📚 A cosa ci fa pensare la parola “classico” se riferita ad un libro?
Forse ad un volume polveroso e consumato, pubblicato per la prima volta in chissà quale secolo, difficile da comprendere, caratterizzato da un lessico distante da noi, magari noioso, di quelli che eravamo costretti a studiare a scuola.
Un classico, però, è anche un modello a cui si ambisce, l’eccellenza capace di resistere al tempo, di sopravvivere alle generazioni. Proponendo la lista dei 100 classici di nuova generazione, Feltrinelli spinge ad una riflessione ulteriore, per cui anche oggi i classici sono volumi capaci di arricchire, provocare, porre domande. Sono, inoltre, intrisi di valori in cui ciascuno sarà in grado di riconoscersi nel tempo.
“Classico”, allora, è anche nuovo, inatteso, inesplorato, perturbante.
Fino a questo momento, dei 100 classici di nuova generazione ho letto - o ho in libreria - pochissimo:
“Never let me go”, Ishiguro
“Le otto montagne”, Cognetti
“Kafka sulla spiaggia”, Murakami
“Novecento”, Baricco
“Sostiene Pereira”, Tabucchi
“La canzone di Achille”, Miller
“Fight club”, Palahniuk
“Il mondo di Sofia”, Gaarder
Non posso che pensarli anche io, da questo momento, come nuovi classici, dal momento che a mio parere presentano tutte le caratteristiche dette fin ora. Tra i titoli che hanno attirato la mia attenzione (e che intendo recuperare a breve):
“L’avversario”, Carrère
“Ninfee nere”, Bussi
“Americanah”, Adichie
“Le correzioni”, Franzen
“Pastorale americana” Roth
“Ogni cosa è illuminata”, Foer
“L’anno del pensiero magico”, Didion
“Blonde”, Oates
“American Psycho”, Ellis
“The road”, McCarthy
“La ragazza della palude”, Owens
So già che finiranno tutti in wishlist. E voi, quanti ne avete letti? Mi piacerebbe ricevere delle notifiche magari su Instagram, taggando @bluecritics nelle storie o in un post, sono sicura che ne avete letti più di me.
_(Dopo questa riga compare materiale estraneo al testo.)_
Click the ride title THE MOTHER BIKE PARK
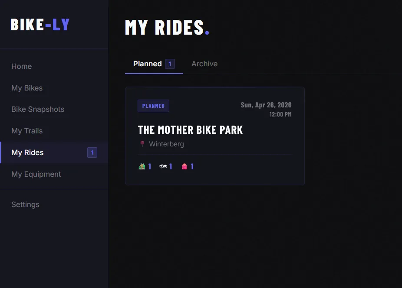click(190, 130)
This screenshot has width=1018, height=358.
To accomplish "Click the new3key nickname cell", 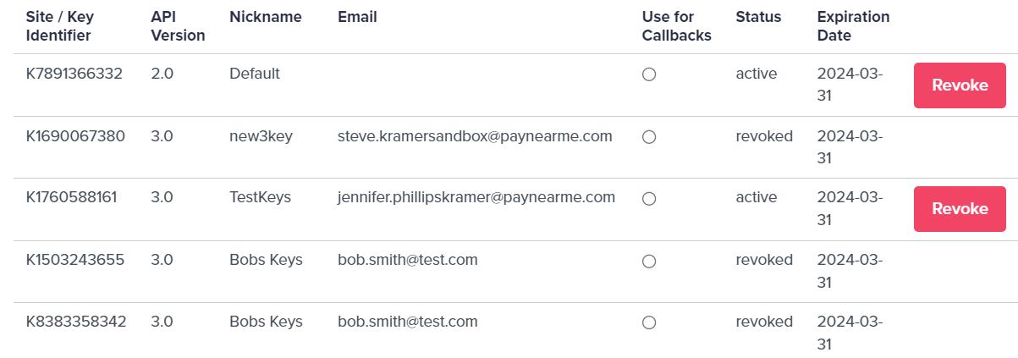I will point(261,135).
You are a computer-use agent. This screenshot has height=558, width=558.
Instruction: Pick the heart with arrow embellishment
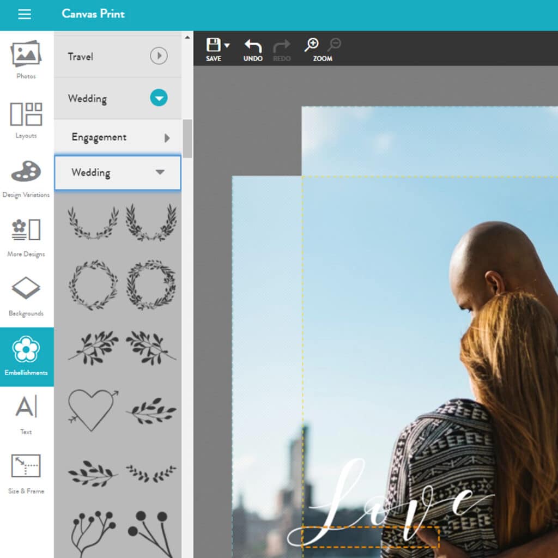click(x=92, y=409)
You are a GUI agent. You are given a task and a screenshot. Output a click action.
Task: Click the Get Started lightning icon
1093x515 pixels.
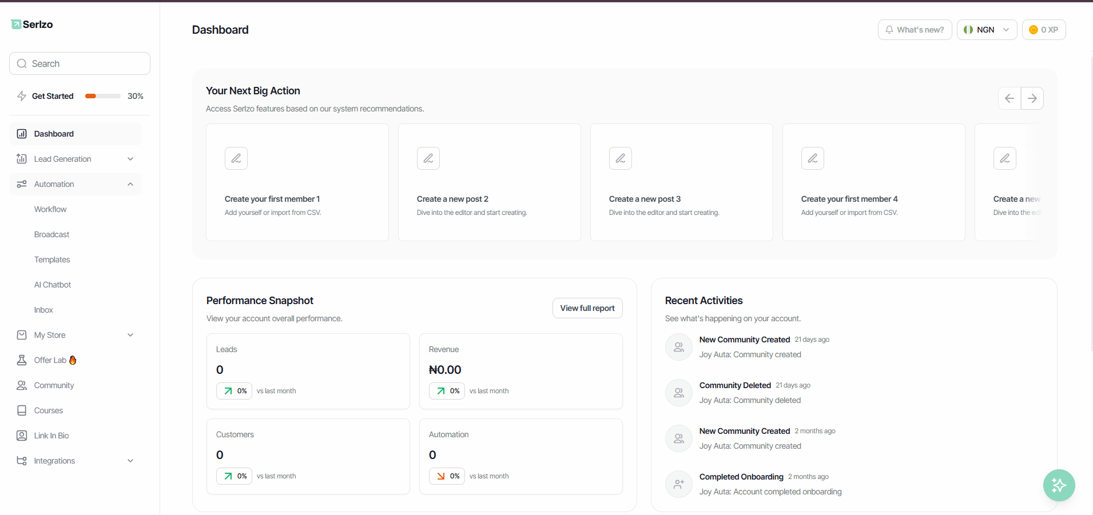click(x=22, y=96)
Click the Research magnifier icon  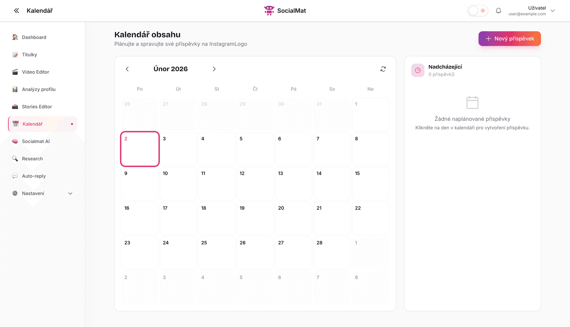tap(15, 159)
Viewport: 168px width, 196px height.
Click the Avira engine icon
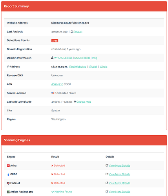tap(8, 166)
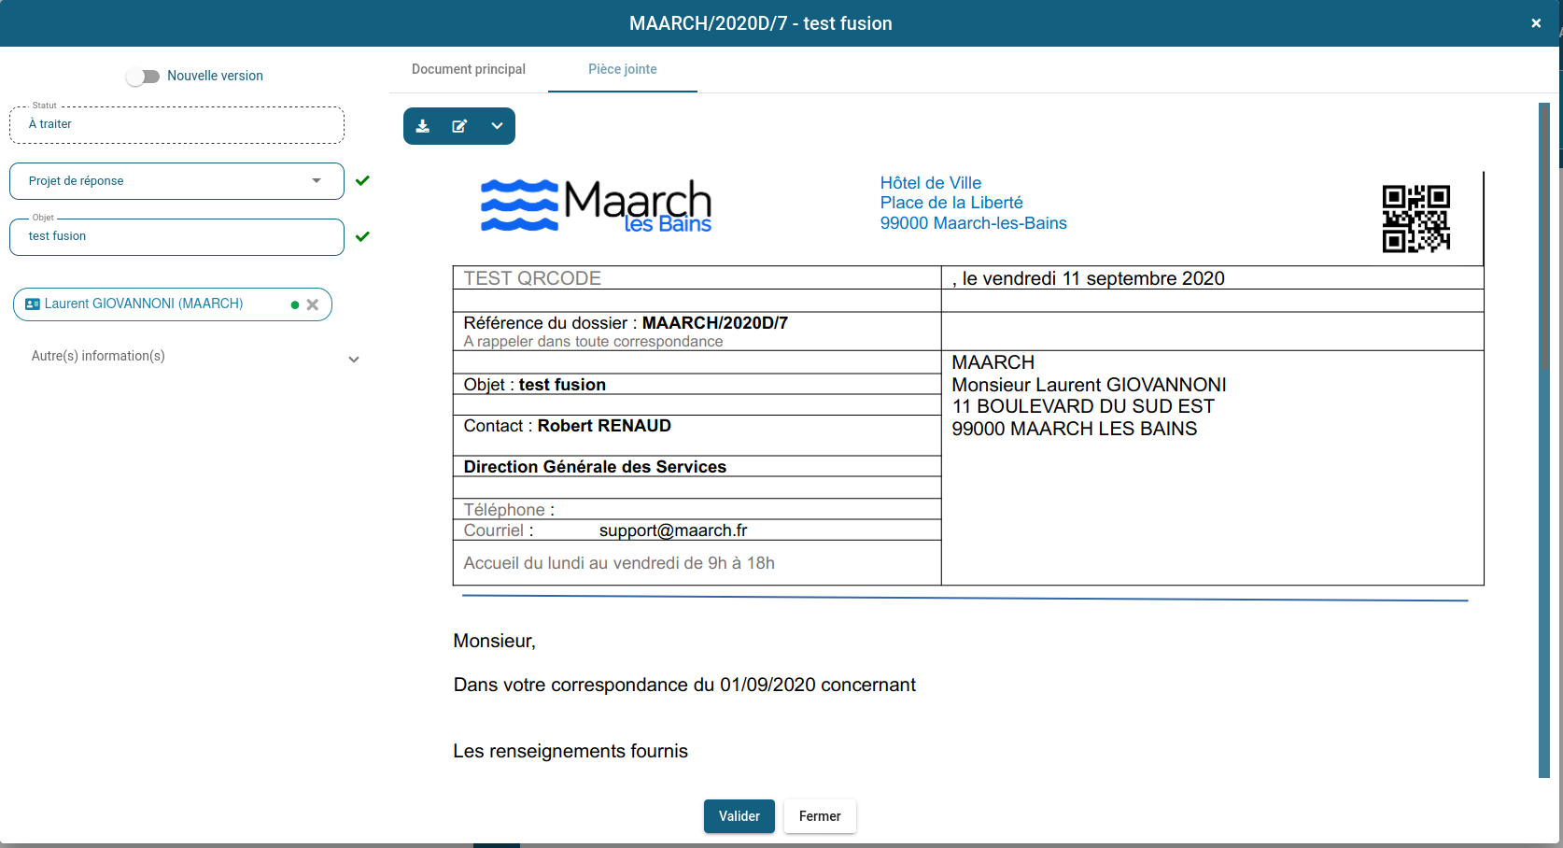Toggle the Nouvelle version switch
This screenshot has width=1563, height=848.
[143, 77]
💬 Volevo poi utilizzare questo spazio per condividere qualche riflessione di Recalcati tratta dalla sua opera “L’ora di lezione”, che ho recentemente letto e apprezzato. L’autore mostra le condizioni della scuola del nostro tempo e, di riflesso, anche quelle dell’azione educativa di genitori e di chiunque abbia a che fare con i ragazzi. Difficile riassumere in poche parole i ricchissimi, puntuali, illuminanti paragrafi del piccolo saggio, vi invito a leggerlo alla prima occasione, specie se amate l’insegnamento. Mi limito a riportare alcuni passaggi significativi:
Se tutto sospinge i nostri giovani verso l’assenza di mondo, verso il ritiro autistico, verso la coltivazione di mondi isolati, la Scuola è ancora ciò che salvaguarda l’umano, l’incontro, le relazioni, gli scambi, le amicizie, le scoperte intellettuali, l’eros. Un bravo insegnante non è forse quello che crede ancora che un’ora di lezione possa cambiare la vita?
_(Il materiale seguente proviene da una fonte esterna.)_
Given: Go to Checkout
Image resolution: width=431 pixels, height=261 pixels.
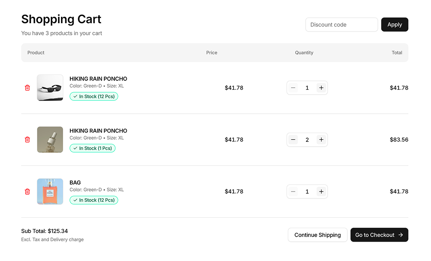Looking at the screenshot, I should 379,235.
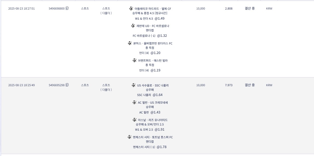Click KRW currency in the 18:27:01 bet row
Viewport: 314px width, 156px height.
269,8
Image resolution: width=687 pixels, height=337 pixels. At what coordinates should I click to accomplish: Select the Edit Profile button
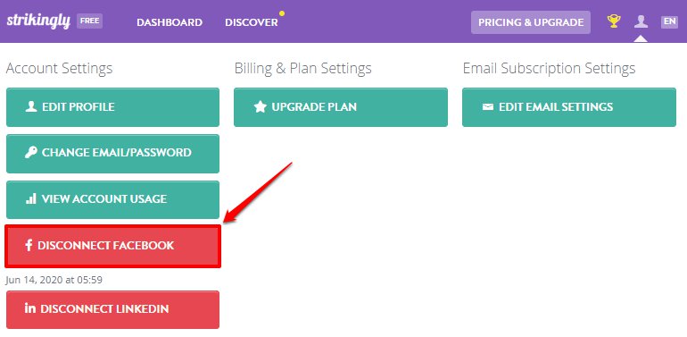tap(112, 107)
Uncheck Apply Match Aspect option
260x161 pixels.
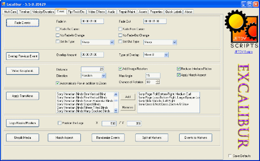(x=179, y=75)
…Trasformare l’allievo come oggetto sul quale si applica un sapere - testa vuota da riempire, vite storta da raddrizzare - in un soggetto che ricerca attivamente quello di cui manca, che si sente trasportato, attirato, catturato verso un sapere nuovo.
E’ ancora oggi quello a cui personalmente punto ogniqualvolta mi trovo in un’aula: tenere sveglio chi mi ascolta, impedire che la sua testa cada comatosa sul banco, provocare risvegli, far sentire la forza della parola.
Se esiste una vocazione all’insegnamento, non può che radicarsi nell’inciampo. I bravi insegnanti sanno di cosa parlo: loro stessi sono inciampati almeno una volta prima di salire in cattedra. […] Perché riuscivo a spiegare Lacan ai sassi? Ero stato un bambino considerato idiota. […] Quando parlo, è sempre a lui che mi rivolgo, al bambino idiota che sono stato. […] Nelle persone alle quali mi rivolgo mentre insegno, cerco sempre il volto annoiato e un po’ ebete del bambino che sono stato.
Spero di avervi ispirato, in qualche modo. Aspetto davvero la lista dei 100 nuovi classici che avete letto! Alla prossima settimana, amici.